La Russia starebbe bruciando il gas naturale che non può vendere all’Europa a causa delle sanzioni dell’Ue e altri Paesi del Vecchio Continente nei confronti del Cremlino.

A dirlo è l’emittente televisiva finlandese Yle che ha mostrato le immagini delle colonne di fumo che si vedono oltre confine.

Proverrebbero, secondo quanto spiegato da diversi esperti intervistati dai giornalisti di Yle, dalla stazione di Portovaya, di proprietà del colosso russo Gazprom.

Gli incendi di gas naturale da parte della Russia andrebbero avanti da metà giugno. Le fiamme sono state rilevate dal sistema di monitoraggio degli incendi della NASA ogni giorno dal 17 giugno ad oggi.

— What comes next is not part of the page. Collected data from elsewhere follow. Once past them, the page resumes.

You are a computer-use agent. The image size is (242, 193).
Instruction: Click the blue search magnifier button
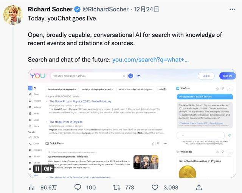point(130,76)
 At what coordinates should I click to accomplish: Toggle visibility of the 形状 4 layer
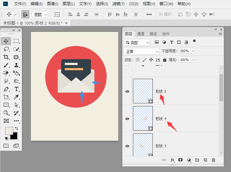(127, 119)
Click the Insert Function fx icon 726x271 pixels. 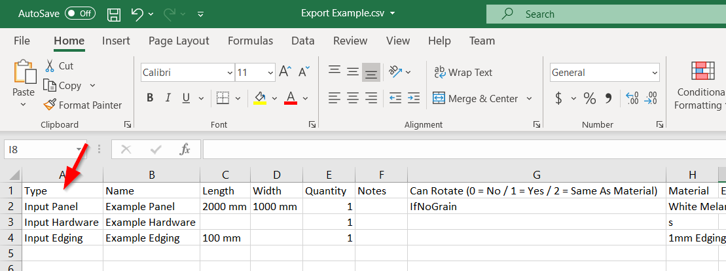click(185, 149)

Olga Väisänen, direttrice delle comunicazioni della società energetica finlandese Gasum ha spiegato alla tv finlandese che nelle stazioni come quella di Portovaya è possibile bruciare gas anche per ragioni tecniche. Come ad esempio nel caso in cui – per aggirare un malfunzionamento – è necessario mantenere costante la pressione nel serbatoio del gas.

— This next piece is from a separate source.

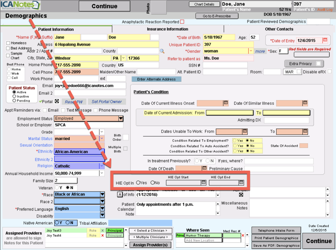Click the County search magnifier icon
Image resolution: width=336 pixels, height=250 pixels.
coord(162,51)
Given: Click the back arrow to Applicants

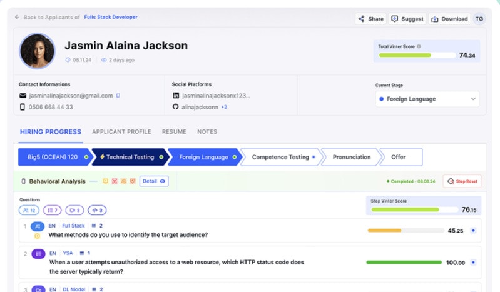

Ma tutto fa pensare che le combustioni di gas siano legate non a problemi tecnici di Gazprom quanto all’impossibilità di vendere il gas naturale sul mercato e in particolare proprio alla Finlandia.

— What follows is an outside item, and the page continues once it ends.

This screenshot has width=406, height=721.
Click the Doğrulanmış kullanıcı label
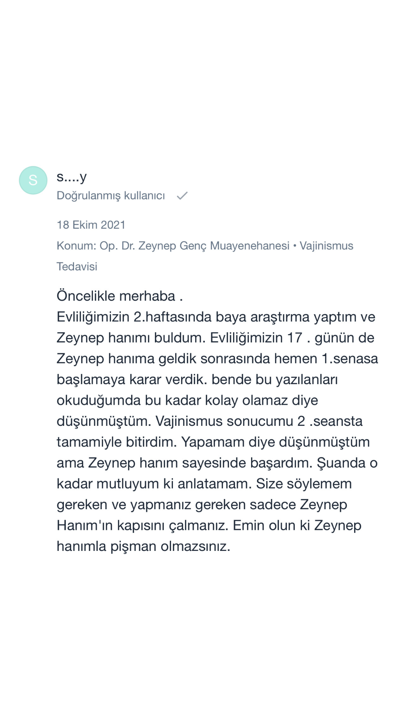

Questo è dovuto al fatto che il Paese scandinavo si è rifiutato di pagare il gas in rubli come richiesto da Putin all’inizio della guerra in Ucraina e della crisi con l’Europa.

Mosca brucia gas in eccesso, un dramma per l’ambiente

La decisione di Mosca bruciare il gas in eccesso che è impossibile vendere ai Paesi europei può avere senso da un punto di vista geopolitico ed economico ma è una decisione scellerata da un punto di vista ambientale.

Il flaring, cioè la combustione controllata di gas come quella che Gazprom sta portando avanti al confine con la Finlandia, è un processo estremamente inquinante.

Esso, infatti, produce il cosiddetto black carbon, cioè una polvere di fuliggine che entra nell’atmosfera e vi resta per diverso tempo spostandosi nello spazio.

Questa fuliggine, quando si posa su neve e ghiaccio, provoca una velocizzazione del fenomeno di scioglimento. Quando questo avviene nelle regioni settentrionali del globo, le ripercussioni si sentono anche sui ghiacciai il cui scioglimento rappresenta una delle conseguenze e – in un circolo vizioso – della cause dell’inasprimento dei cambiamenti climatici.